WORK ITEM = For each line below with the word "from", write out a copy.

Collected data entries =
┏━━

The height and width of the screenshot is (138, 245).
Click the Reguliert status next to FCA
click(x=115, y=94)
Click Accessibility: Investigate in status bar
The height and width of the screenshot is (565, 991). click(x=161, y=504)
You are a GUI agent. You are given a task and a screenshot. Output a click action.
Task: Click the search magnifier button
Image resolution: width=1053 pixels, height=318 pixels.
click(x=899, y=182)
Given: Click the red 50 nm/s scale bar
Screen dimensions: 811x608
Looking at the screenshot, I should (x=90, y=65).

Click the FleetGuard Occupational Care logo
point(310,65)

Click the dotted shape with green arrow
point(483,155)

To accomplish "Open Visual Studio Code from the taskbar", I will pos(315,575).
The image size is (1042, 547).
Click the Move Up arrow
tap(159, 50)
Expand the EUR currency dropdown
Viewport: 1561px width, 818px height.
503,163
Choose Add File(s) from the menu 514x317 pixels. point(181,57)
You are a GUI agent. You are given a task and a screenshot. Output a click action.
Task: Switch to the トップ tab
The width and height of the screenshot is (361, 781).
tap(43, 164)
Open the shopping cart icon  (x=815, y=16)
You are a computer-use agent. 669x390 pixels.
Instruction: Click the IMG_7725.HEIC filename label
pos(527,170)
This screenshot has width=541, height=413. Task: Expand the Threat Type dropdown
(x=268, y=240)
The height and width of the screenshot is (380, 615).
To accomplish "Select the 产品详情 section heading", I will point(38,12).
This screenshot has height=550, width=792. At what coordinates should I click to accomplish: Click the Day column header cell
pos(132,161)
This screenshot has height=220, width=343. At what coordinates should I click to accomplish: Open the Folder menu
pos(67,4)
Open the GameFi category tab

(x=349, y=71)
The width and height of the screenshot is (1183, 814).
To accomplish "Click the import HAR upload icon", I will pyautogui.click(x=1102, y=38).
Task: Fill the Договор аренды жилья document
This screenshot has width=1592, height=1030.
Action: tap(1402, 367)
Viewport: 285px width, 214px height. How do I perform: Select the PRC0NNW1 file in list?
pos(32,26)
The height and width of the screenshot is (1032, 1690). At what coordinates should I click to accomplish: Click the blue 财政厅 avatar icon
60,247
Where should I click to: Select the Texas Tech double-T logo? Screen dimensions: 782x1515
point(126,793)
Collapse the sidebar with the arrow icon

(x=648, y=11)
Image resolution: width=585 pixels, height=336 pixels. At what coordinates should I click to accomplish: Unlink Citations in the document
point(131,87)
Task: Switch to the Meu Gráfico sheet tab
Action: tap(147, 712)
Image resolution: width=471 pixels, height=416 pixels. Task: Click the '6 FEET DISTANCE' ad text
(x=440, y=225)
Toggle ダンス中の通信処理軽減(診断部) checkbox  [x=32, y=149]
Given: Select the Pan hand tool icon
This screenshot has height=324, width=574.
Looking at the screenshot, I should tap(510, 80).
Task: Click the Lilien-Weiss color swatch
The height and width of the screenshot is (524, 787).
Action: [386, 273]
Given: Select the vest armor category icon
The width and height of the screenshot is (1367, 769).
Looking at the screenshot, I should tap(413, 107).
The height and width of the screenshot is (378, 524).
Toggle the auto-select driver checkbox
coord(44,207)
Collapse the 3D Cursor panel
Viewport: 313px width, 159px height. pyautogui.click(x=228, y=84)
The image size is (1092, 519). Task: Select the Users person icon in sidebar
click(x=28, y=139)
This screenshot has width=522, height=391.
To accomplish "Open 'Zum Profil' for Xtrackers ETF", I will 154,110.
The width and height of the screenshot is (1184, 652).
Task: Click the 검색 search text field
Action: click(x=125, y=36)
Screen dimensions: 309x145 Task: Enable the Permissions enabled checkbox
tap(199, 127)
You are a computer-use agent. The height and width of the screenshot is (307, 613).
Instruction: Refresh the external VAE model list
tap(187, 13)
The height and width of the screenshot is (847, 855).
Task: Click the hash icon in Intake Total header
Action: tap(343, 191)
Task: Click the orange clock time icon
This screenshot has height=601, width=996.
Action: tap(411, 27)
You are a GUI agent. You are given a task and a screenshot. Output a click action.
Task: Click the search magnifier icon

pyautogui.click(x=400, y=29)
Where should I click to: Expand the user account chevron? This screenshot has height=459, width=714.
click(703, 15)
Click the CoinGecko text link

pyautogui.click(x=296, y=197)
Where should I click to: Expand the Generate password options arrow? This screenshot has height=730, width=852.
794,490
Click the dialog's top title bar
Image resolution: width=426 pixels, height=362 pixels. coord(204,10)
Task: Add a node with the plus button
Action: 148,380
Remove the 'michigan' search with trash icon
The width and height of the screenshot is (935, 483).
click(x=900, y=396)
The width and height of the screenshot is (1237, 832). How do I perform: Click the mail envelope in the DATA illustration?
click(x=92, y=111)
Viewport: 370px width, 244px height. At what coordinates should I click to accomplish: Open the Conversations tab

┗━━

OUTPUT OF THE EXERCISE =
To accomplish "Open Visual Studio Code from the taskbar", I will pos(315,575).
Choose Add File(s) from the menu 514x317 pixels. point(181,57)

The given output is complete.